Other aspects that, from the psychological point of view, indicate that maturity is reached are, as he points out in The spirit is wonderful the specialist of general psychology of health and emotional education, Raquel Aldana, self-awareness (know how to recognize what you think and feel), l & # 39; empathy (without the emotion of others overwhelm us), to be left alone without being punished for his mistakes, a greater emotional openness or change the complaint by determination and to act in the face of adversity. Capabilities that Guillermo Fouce believes are only "acquired for long periods. independence plays a fundamental roleIf you do not have situations to develop them, you can not reach them. For example, a person living in the house of his parents can not run his autonomy in the same way.

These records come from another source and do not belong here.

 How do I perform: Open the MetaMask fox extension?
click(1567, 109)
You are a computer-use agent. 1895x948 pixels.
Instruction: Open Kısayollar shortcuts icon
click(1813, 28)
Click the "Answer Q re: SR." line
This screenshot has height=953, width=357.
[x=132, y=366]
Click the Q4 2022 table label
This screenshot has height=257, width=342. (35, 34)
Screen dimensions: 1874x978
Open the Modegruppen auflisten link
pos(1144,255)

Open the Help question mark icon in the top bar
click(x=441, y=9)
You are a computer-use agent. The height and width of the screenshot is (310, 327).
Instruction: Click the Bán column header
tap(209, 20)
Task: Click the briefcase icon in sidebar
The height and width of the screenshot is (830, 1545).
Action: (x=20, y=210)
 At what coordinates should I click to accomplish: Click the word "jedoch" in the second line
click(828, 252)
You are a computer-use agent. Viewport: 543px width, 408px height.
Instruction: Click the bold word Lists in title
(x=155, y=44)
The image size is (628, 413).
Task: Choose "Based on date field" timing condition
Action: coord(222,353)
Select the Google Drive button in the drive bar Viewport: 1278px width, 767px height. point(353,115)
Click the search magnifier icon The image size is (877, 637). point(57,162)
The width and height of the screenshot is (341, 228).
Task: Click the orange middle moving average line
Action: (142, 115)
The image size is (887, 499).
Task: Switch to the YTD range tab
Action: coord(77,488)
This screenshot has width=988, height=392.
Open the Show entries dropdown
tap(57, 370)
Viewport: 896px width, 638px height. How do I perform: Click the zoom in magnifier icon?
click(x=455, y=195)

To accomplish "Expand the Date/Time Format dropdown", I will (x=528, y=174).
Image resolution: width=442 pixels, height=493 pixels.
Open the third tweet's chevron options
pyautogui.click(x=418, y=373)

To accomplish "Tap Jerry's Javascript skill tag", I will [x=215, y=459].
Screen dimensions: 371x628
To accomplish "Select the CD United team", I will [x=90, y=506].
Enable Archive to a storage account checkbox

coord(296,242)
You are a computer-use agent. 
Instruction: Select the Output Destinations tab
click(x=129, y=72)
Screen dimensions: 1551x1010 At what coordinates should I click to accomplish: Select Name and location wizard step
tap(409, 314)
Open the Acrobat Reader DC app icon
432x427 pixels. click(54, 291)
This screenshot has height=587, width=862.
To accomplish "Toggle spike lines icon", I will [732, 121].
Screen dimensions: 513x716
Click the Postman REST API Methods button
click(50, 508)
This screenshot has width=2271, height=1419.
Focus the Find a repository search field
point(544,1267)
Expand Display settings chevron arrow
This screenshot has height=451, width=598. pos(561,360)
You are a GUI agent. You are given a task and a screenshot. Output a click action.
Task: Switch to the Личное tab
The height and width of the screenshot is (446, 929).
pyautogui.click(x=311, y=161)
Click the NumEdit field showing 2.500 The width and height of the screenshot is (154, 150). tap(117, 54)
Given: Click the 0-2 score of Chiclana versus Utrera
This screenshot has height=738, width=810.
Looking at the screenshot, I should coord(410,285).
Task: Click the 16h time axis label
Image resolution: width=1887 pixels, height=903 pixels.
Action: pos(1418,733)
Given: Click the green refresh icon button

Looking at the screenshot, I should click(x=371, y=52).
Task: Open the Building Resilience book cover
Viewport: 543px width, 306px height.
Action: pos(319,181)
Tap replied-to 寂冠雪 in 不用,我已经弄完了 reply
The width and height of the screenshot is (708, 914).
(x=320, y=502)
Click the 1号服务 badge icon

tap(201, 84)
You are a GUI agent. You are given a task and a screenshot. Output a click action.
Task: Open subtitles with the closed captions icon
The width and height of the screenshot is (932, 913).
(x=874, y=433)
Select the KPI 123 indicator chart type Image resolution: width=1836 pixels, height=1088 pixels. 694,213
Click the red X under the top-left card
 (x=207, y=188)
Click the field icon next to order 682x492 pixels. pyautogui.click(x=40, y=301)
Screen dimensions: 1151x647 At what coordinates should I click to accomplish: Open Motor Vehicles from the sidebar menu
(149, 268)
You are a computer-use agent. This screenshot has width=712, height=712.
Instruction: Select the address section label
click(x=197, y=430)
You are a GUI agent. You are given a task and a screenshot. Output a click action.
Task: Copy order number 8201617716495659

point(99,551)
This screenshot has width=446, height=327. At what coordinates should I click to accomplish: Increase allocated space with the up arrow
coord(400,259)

"A person who lives in the house of his parents can not run his autonomy in the same way" (Source: Shutterstock).

Meanwhile, terms like adult to try to understand what it's like to be adults for the generation millennium, "all the rules of what it means to be an adult have been rejected, "they explain in a consumer study conducted by BuzzFeed. Y Ideas like the reality of adolescence are embellished; where the lack of links is celebrated the truth that is hidden in many occasions is the impossibility of achieving economic stability. It's not just that the 30's are the new 20's because they have "delayed the stages and prolonged life," says Fouce. "The increased dependence of these long-term adolescents can affect their maturation," Andrés Ortega said in his article. Long adolescence, in The country. The socio-economic reality weighs in this direction of maturity when, compared to the baby boomersthose who are surrounded by the idea of ​​having children, buying a house or even renting it, find it intangible. Neuroscience points out that at 30 years old, our brains are adults, but all thirties can not or do not want to be (according to these standardized terms) in increasingly precarious living conditions.